* _Problem requirements_: The answer must be the lines from the one containing "This screenshot has height=658, width=1023." through the last line of the data below, copied exactly, with nothing else.

┌──

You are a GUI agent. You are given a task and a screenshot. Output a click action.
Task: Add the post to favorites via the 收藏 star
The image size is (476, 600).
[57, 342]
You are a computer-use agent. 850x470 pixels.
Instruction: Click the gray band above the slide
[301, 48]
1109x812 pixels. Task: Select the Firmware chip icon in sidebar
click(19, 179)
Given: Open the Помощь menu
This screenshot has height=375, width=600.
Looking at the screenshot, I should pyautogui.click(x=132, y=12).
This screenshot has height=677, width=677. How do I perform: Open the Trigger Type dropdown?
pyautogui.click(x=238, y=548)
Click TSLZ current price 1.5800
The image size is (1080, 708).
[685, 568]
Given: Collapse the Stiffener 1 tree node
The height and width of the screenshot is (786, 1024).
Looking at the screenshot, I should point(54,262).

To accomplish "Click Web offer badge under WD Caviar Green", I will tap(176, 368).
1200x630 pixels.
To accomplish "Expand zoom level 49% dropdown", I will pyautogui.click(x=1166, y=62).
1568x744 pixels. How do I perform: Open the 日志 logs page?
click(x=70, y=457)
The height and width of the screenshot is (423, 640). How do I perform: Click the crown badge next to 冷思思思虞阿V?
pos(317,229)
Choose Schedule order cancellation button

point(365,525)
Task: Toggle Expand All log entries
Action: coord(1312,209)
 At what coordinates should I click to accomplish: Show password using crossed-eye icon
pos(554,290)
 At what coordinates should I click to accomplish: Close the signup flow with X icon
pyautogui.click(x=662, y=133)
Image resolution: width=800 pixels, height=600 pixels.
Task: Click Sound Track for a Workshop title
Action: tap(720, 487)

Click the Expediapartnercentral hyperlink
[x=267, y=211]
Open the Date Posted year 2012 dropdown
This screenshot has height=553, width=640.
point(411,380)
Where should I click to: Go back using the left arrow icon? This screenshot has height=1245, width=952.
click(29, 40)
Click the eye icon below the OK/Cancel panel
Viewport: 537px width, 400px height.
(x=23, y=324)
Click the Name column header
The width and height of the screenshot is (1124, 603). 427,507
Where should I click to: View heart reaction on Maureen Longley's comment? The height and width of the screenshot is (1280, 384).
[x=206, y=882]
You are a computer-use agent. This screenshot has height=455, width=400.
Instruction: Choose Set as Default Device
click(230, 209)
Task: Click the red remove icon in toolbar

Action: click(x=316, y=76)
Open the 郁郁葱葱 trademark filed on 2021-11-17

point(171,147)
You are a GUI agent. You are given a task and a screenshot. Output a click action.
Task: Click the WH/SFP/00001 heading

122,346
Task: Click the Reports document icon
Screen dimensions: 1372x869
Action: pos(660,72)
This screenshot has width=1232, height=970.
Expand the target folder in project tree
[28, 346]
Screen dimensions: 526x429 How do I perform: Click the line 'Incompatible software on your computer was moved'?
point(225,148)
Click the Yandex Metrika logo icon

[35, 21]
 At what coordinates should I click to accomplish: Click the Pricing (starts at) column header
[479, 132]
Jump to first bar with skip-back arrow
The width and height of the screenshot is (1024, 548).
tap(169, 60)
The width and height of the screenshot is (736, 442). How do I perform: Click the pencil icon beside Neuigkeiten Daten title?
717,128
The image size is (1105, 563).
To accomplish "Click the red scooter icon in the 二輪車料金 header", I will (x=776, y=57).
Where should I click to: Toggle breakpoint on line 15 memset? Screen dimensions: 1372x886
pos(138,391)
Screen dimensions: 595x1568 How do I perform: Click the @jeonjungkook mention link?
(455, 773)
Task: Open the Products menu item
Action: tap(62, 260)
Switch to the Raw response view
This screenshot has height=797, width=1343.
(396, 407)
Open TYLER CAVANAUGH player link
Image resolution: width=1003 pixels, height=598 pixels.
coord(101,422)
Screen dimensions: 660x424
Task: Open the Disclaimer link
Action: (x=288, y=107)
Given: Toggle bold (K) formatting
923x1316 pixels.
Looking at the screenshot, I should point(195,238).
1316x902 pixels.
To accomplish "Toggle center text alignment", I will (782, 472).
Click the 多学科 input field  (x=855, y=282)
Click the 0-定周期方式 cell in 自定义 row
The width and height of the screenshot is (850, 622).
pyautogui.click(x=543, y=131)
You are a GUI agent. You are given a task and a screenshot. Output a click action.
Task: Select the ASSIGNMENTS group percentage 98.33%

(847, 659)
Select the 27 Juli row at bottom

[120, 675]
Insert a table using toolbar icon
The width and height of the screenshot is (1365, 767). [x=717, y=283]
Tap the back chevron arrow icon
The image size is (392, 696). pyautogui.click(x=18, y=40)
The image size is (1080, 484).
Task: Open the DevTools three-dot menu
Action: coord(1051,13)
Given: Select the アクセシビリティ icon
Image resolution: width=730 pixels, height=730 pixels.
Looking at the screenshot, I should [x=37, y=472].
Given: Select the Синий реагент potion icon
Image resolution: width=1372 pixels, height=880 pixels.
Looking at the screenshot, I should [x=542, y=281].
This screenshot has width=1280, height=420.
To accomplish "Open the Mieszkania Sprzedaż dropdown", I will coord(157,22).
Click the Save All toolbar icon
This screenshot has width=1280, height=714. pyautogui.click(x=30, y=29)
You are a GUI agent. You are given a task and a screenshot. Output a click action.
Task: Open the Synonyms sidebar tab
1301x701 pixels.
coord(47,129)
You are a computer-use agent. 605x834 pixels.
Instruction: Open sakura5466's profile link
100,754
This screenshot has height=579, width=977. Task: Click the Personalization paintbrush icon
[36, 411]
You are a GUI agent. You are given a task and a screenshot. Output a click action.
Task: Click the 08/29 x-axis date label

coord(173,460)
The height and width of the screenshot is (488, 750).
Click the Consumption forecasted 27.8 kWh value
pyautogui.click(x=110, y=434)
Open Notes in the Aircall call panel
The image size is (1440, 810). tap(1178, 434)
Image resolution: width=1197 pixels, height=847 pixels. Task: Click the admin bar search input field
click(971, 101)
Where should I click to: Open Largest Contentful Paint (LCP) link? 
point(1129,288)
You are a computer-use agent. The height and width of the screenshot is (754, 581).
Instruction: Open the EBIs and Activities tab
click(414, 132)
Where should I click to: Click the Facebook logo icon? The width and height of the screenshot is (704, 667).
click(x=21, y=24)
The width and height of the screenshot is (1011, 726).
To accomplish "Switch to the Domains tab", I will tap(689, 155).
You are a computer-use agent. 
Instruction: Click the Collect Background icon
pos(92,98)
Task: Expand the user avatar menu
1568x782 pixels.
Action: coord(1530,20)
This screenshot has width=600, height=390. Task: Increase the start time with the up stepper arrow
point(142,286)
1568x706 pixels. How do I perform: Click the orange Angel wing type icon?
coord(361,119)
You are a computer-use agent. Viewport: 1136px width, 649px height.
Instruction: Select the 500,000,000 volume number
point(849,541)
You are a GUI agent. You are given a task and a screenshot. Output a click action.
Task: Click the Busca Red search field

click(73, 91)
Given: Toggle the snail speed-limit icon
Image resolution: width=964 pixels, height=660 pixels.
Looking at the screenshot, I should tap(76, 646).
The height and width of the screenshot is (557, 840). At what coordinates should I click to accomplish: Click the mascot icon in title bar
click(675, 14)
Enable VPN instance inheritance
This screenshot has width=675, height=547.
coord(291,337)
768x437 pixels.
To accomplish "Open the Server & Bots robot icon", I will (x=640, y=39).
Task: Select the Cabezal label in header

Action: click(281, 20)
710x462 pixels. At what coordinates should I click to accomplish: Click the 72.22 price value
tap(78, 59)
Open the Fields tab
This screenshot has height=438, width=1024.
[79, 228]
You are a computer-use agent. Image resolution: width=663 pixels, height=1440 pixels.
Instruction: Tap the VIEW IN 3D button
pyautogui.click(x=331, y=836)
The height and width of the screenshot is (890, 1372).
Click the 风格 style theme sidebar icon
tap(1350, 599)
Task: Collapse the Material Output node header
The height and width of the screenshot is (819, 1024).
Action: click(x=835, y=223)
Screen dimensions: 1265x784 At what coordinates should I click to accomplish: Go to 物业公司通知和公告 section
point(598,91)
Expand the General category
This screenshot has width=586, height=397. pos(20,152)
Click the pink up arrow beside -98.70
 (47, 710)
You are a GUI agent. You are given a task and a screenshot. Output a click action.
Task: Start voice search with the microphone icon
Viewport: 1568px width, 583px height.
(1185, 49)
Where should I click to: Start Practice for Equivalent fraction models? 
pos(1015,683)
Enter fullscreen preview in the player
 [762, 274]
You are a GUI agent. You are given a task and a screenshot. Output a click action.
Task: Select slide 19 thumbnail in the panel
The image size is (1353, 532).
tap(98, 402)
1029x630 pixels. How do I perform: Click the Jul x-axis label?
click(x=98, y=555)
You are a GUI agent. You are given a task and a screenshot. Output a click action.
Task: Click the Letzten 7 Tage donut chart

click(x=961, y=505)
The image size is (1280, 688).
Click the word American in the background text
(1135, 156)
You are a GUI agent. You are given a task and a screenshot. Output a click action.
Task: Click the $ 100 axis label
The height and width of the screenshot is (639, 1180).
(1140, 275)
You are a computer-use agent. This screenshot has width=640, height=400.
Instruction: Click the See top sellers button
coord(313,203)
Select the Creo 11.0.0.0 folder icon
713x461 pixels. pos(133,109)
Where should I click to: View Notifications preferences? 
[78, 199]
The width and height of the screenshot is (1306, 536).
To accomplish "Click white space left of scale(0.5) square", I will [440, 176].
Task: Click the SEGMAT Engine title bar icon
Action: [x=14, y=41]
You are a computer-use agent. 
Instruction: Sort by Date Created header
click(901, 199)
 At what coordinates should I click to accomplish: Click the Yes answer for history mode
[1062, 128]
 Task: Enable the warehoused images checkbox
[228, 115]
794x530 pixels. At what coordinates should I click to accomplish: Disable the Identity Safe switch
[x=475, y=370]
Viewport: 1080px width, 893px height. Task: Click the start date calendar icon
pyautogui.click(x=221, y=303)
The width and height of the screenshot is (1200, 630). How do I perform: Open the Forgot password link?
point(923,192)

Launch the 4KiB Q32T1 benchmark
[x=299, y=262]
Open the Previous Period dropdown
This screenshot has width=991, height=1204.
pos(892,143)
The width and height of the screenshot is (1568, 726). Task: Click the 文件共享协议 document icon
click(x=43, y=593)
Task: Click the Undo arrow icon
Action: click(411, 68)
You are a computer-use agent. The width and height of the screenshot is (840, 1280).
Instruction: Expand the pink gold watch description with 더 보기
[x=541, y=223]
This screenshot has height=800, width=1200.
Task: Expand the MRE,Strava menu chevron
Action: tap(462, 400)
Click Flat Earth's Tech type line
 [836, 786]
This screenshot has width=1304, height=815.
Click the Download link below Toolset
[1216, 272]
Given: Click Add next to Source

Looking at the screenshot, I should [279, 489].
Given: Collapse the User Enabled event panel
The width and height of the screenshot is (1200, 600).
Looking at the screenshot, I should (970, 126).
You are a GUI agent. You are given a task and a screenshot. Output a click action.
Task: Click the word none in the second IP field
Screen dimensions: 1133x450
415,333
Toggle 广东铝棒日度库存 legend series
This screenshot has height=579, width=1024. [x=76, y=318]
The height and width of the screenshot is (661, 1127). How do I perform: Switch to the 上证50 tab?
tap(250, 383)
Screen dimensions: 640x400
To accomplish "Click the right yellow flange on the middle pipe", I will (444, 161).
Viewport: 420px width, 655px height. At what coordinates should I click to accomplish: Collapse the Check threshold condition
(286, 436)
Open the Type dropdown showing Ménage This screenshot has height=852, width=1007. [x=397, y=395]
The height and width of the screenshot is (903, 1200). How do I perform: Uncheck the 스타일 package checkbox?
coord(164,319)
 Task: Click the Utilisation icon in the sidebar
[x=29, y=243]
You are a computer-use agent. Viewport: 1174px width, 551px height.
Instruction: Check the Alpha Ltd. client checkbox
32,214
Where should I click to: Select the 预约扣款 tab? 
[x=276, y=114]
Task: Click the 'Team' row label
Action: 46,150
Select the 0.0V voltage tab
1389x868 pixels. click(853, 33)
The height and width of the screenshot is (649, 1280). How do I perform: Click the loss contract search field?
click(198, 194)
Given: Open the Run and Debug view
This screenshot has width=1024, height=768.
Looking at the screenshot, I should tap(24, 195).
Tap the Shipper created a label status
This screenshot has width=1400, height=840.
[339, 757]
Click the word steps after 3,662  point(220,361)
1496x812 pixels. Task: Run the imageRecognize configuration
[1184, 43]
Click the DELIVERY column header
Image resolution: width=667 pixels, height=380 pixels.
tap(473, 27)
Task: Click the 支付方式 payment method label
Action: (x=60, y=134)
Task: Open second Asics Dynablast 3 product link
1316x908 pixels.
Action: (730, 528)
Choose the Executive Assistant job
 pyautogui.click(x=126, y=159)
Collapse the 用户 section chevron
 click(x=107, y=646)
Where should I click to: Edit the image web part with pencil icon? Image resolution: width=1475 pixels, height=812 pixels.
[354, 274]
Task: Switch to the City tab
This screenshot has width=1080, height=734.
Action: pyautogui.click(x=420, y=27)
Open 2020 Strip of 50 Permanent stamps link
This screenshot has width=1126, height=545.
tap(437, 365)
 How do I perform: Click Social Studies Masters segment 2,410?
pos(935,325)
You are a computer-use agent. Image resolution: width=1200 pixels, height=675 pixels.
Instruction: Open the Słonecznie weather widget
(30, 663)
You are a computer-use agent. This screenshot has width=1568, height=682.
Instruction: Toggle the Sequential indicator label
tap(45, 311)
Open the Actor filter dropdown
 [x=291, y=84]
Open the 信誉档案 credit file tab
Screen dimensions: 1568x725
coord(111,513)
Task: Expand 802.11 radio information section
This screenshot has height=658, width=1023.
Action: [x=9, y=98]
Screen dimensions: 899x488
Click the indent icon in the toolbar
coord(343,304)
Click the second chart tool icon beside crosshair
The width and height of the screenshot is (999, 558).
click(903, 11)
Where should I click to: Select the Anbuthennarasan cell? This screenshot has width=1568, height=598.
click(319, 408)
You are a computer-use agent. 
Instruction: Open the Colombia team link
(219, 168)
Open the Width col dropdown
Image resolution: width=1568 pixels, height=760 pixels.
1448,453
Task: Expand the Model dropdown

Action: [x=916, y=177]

└──

* _Answer_:
This screenshot has height=658, width=1023.
Action: [x=9, y=98]
Screen dimensions: 899x488
Click the indent icon in the toolbar
coord(343,304)
Click the second chart tool icon beside crosshair
The width and height of the screenshot is (999, 558).
click(903, 11)
Where should I click to: Select the Anbuthennarasan cell? This screenshot has width=1568, height=598.
click(319, 408)
You are a computer-use agent. 
Instruction: Open the Colombia team link
(219, 168)
Open the Width col dropdown
Image resolution: width=1568 pixels, height=760 pixels.
1448,453
Task: Expand the Model dropdown

Action: [x=916, y=177]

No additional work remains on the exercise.